Manifesto pacifista
por Bruno CarmeloExodus é um documentário de grandes proporções, como raramente se vê no cinema brasileiro. O projeto ostenta uma produção impressionante: começamos com imagens aéreas de regiões desérticas ao sul do Marrocos, para depois viajar à Alemanha, ao Sudão do Sul e muitas outras partes da África na intenção de captar grupos étnicos distintos que sofrem perseguição e sonham com uma vida melhor. O diretor Hank Levine registra a garota Síria morando no Brasil, o militante de Togo que ficou nove anos preso em campos de refugiado, a família da Birmânia que sonha em retornar à sua casa...
Existe uma preocupação evidente com a representatividade. O projeto filma homens e mulheres, jovens e idosos, das mais distintas religiões e etnias, para traçar um mosaico global da exclusão. Os entrevistados fornecem informações sobre as falhas no sistema de asilo internacional, as dificuldades de inserção cultural, o descaso dos governos locais etc. Ao mesmo tempo, imaginam soluções distintas: a mulher do Sudão consegue a cidadania através do casamento com um alemão, a senhora idosa do Saara se recusa a sair de perto de suas terras, o garoto palestino deseja chegar à Europa com a ajuda de contrabandistas. Como ferramenta de constatação e descrição de um problema, este projeto funciona muito bem.

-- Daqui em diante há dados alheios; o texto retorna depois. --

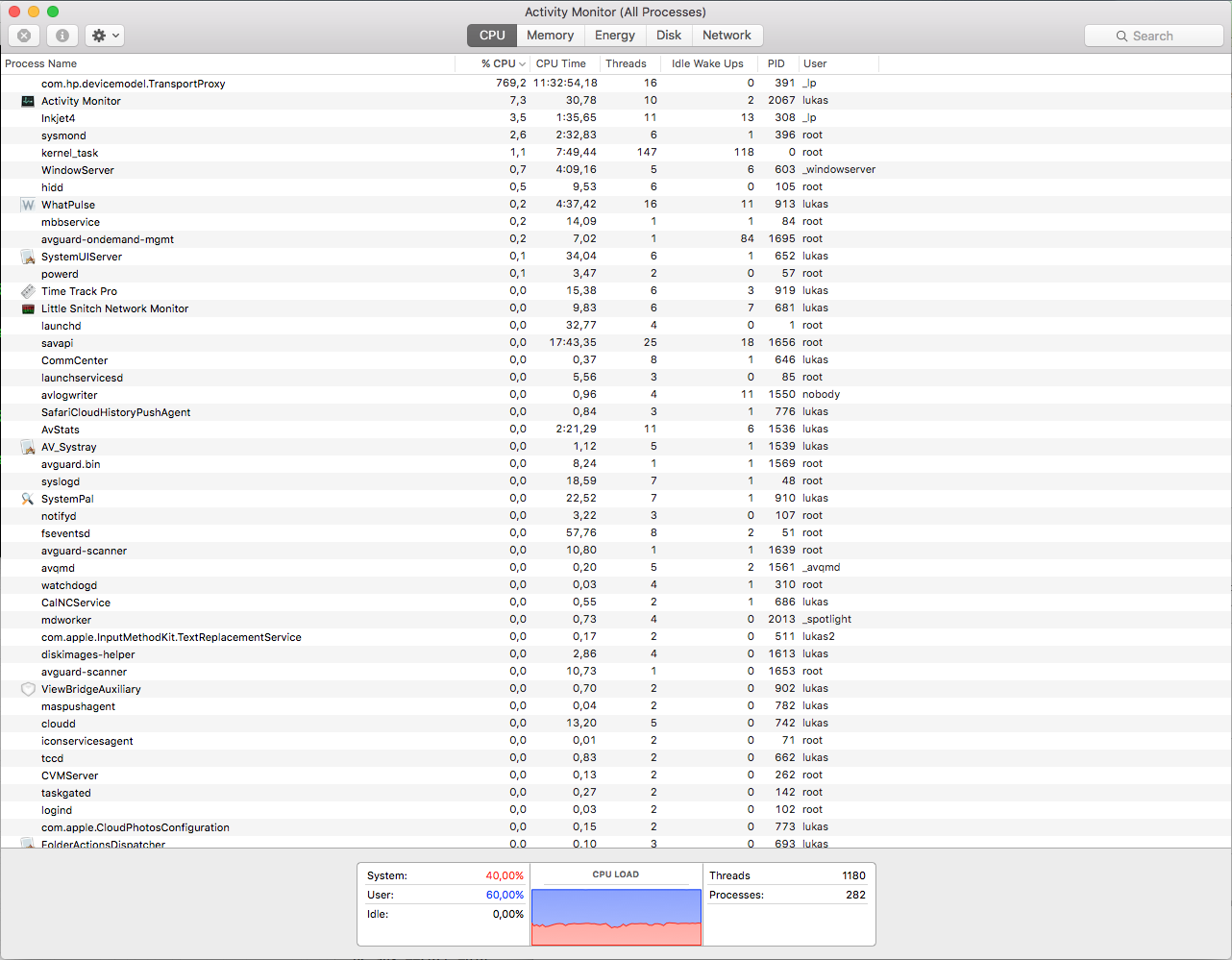Viewport: 1232px width, 960px height.
Task: Click inside the Search field
Action: 1153,36
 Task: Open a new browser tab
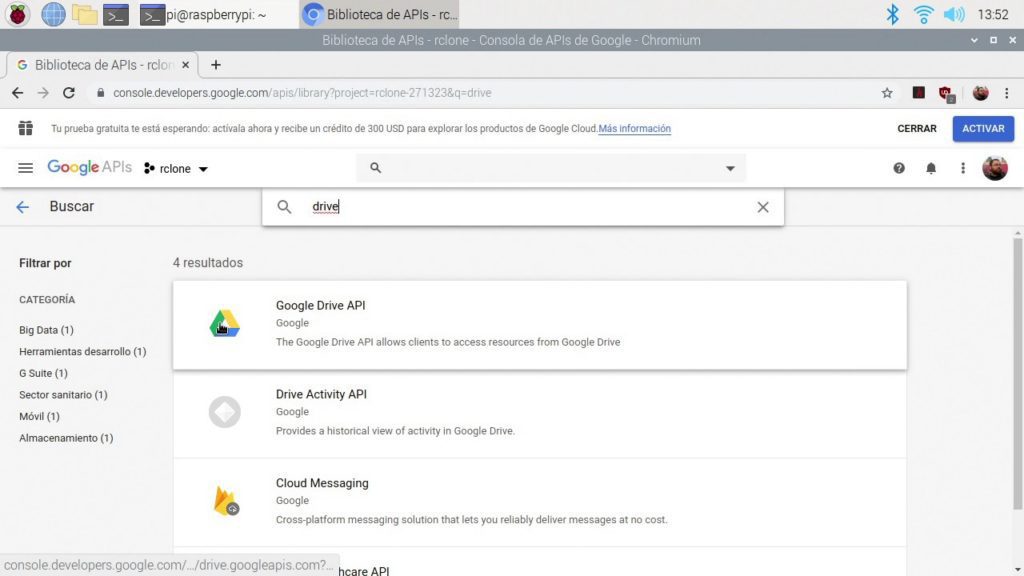215,65
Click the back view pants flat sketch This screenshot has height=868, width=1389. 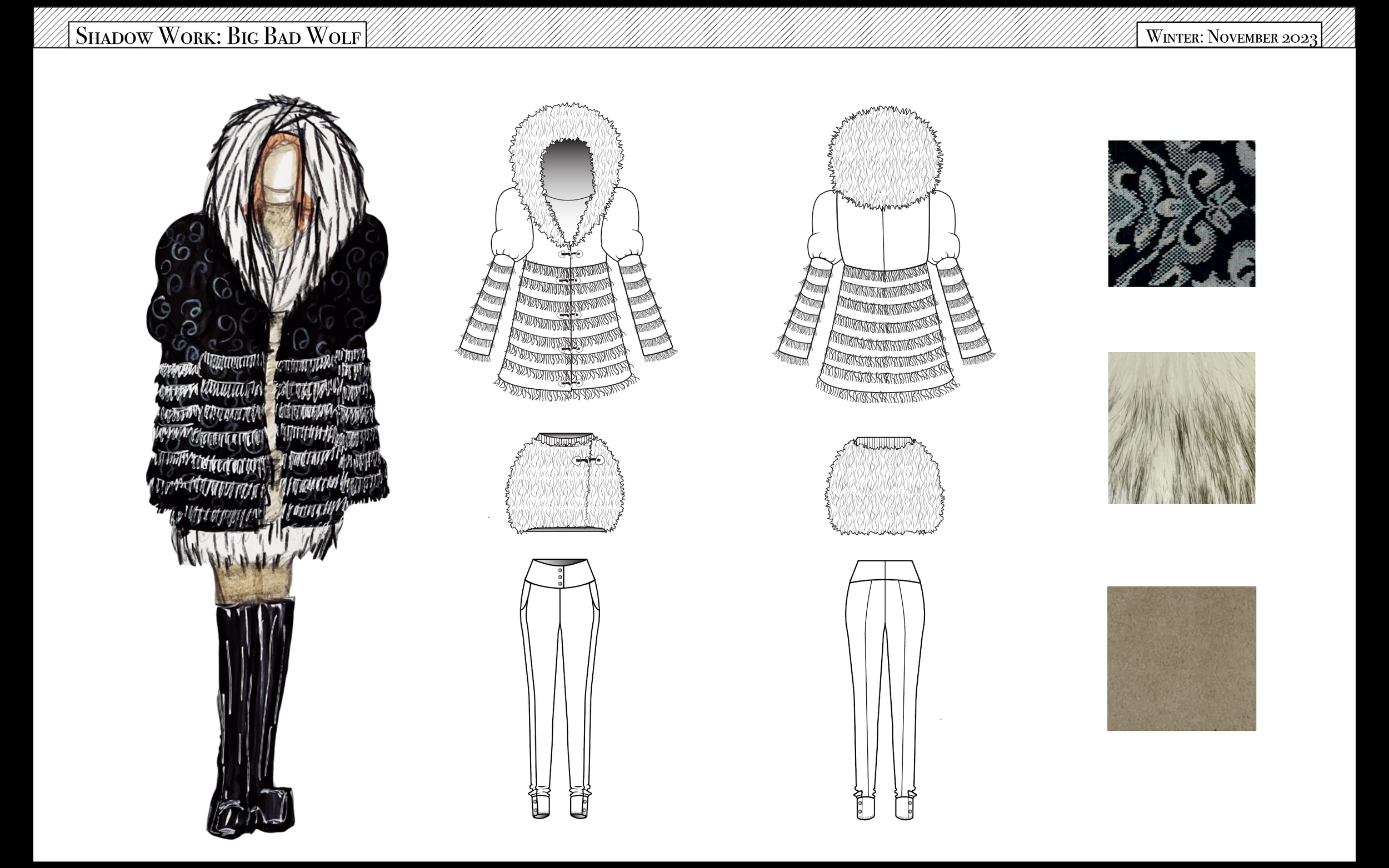coord(885,689)
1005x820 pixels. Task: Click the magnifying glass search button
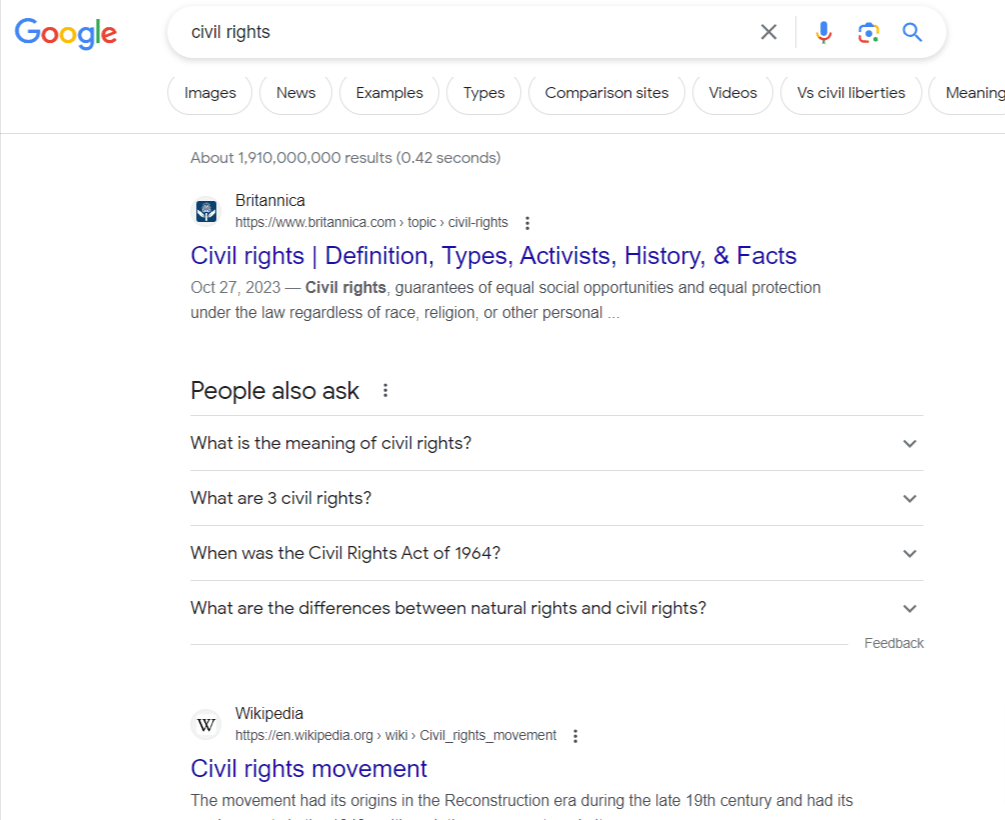(x=912, y=32)
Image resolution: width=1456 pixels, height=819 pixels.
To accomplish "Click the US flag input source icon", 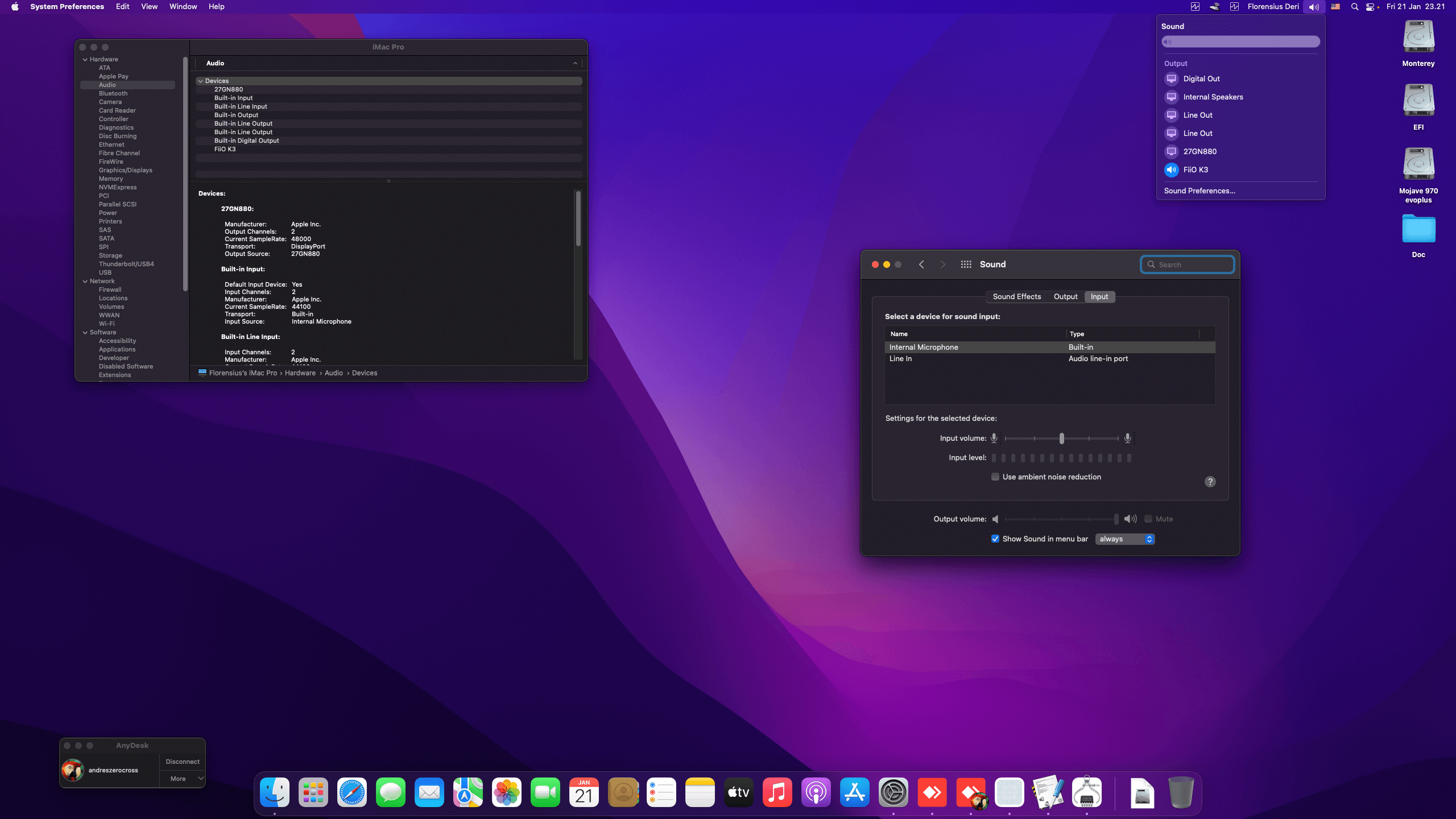I will tap(1335, 7).
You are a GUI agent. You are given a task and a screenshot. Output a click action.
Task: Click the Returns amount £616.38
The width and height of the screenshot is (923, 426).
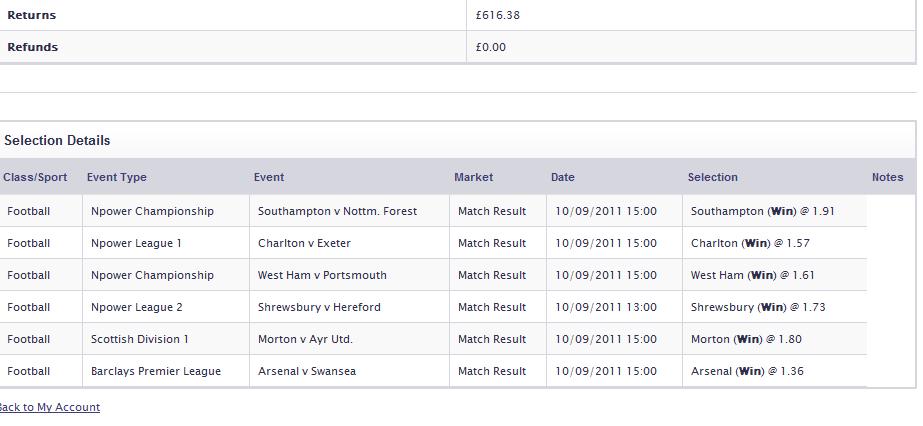click(x=498, y=15)
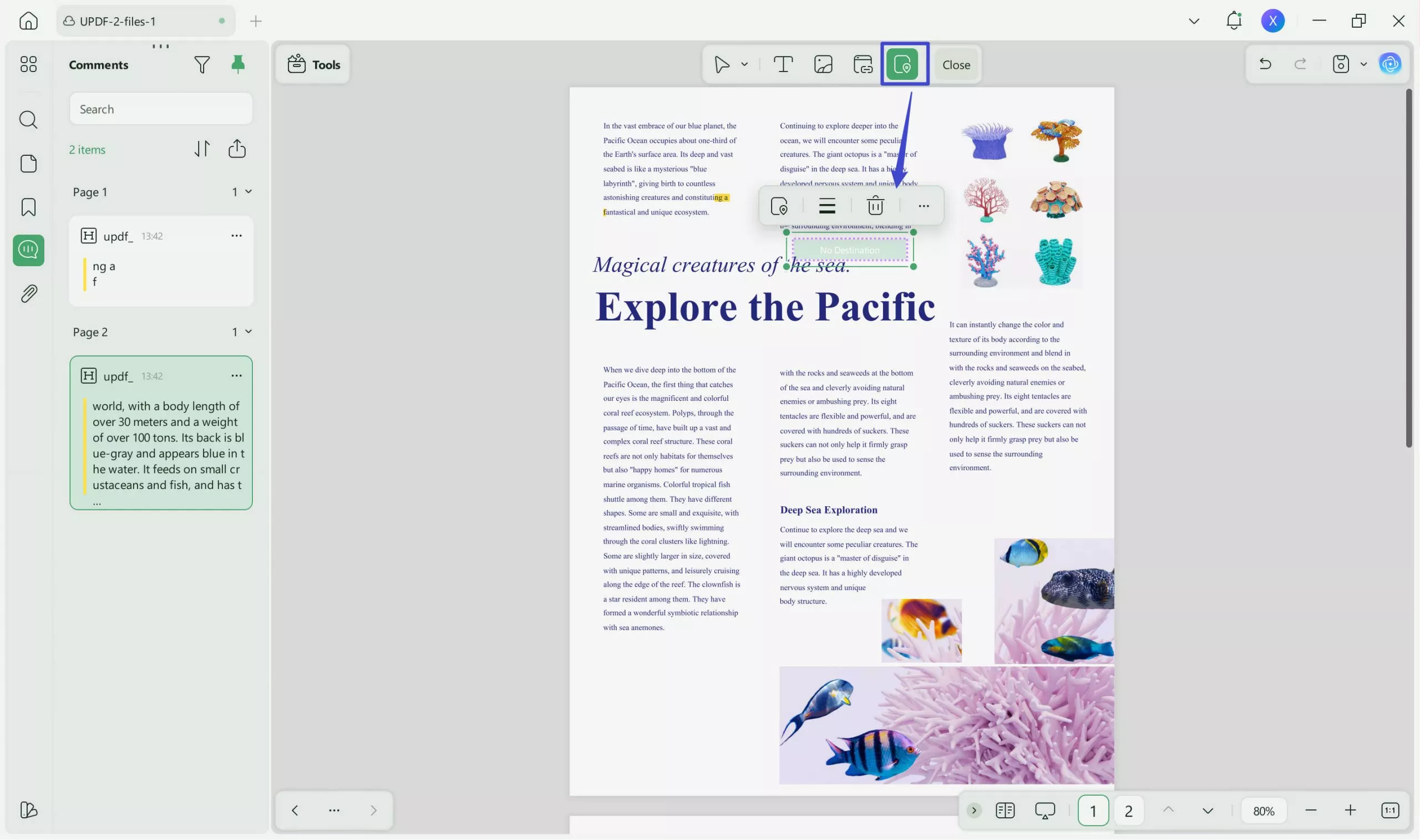
Task: Open UPDF AI assistant icon
Action: pos(1389,64)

A limitação aparece na hora de refletir sobre o exílio. O diretor opta pela inclusão de legendas em tela, explicando os conflitos locais de modo extremamente sucinto. A guerra civil na Síria, por exemplo, é descrita como um “conflito sangrento” que forçou pessoas a saírem do país. Não se entende o que motivou os confrontos ou quem são as instâncias do poder responsáveis por ela. Não se fala em Bashar al-Assad, Primavera Árabe, Baath, jihadistas etc. O filme não tinha a obrigação de dar uma aula de geopolítica, mas nenhuma guerra ou perseguição étnica pode ser compreendida sem um estudo atento às origens do problema.
Talvez por isso Exodus dispense os materiais de arquivo: seu viés é humanista, e não histórico. Ao invés de incluir imagens de chefes de estado, de guerras ou depoimentos de especialistas, Hank Levine prefere incluir um poema, lido por Wagner Moura em voz off. O texto relembra as dores de refugiados, mas em conjunção com as imagens realistas, funciona como puro instrumento de retórica, fazendo perguntas óbvias e reiterando problemas descritos com maior eficiência pelas imagens.
Em termos políticos, o documentário tem pouco a dizer para além do humanismo evidente: guerras são nocivas, nenhum indivíduo deveria ser perseguido por sua etnia ou sua crença, todos deveriam ter o direito de ir e vir, os governos deveriam se sensibilizar mais ao caso dos refugiados. Ignora-se o debate sobre propostas efetivas de mudança: seria melhor o ativismo agressivo da sudanesa do sul, ou o enfrentamento da legalidade das regras, no molde do garoto palestino? Ou ainda a resistência da mulher do Saara? Existem partidos propondo alternativas interessantes, ou ONGs com propostas eficazes? Não se sabe. Mesmo assim, o projeto constitui uma boa reportagem de sensibilização ao tema. Uma espécie de olhar introdutório para se buscar, em outros materiais, mais informações sobre a questão dos refugiados.
Filme visto na 40ª Mostra Internacional de Cinema de São Paulo, em outubro de 2016.